Substring seems to break multi-byte characters.

substring(𝐱𝐱𝐱𝐱𝔁𝔁𝔁𝔁;0;1) returns a broken character. Does anyone know a workaround?

Hi @Michael_Friedman,

The first character in your string is unicode U+1D431, it is actually made of two characters, this is why substring(string;0;2) returns that character.

I have found this interesting blog post: https://thenewtoys.dev/blog/2021/01/26/what-is-a-string/

1 Like

@loic.wiseflow , thanks for the info.

I’m not sure if Make runs in Javascript or not - we certainly do not have access to the full JavaScript language.

However, any modern system should handle Unicode characters no matter how many bytes they have in them.

Make integrates with third party systems that have Unicode characters. For example, we are manipulating data from LinkedIn that contains these characters because people use them in posts to simulate bold and italic - this is the raw data in the wild.

We need to load data into Monday because that is our core company operating system.

Both LinkedIn and Monday properly handle Unicode.

We need to truncate text to put the data into some Monday fields. Monday will not accept data with broken code points.

How can we do this?

Hi @Michael_Friedman,

If you truncate an even number you should not get errors.
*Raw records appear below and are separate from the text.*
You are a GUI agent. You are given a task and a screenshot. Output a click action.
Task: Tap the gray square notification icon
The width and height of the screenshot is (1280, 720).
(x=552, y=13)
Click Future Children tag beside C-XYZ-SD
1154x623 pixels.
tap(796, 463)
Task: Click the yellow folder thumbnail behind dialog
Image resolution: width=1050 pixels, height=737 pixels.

That could work if you just truncate long strings and I does not need to be super accurate.

1 Like

@loic.wiseflow I do not think that works. You are assuming that all the characters in the string use surrogate pairs. If so, that would work. But realistically, these characters are mixed with regular characters.

Hi Michael, yeah sorry you are right. I tried a bunch of string manipulation and I can’t figure out a way to truncate those strings consistently either.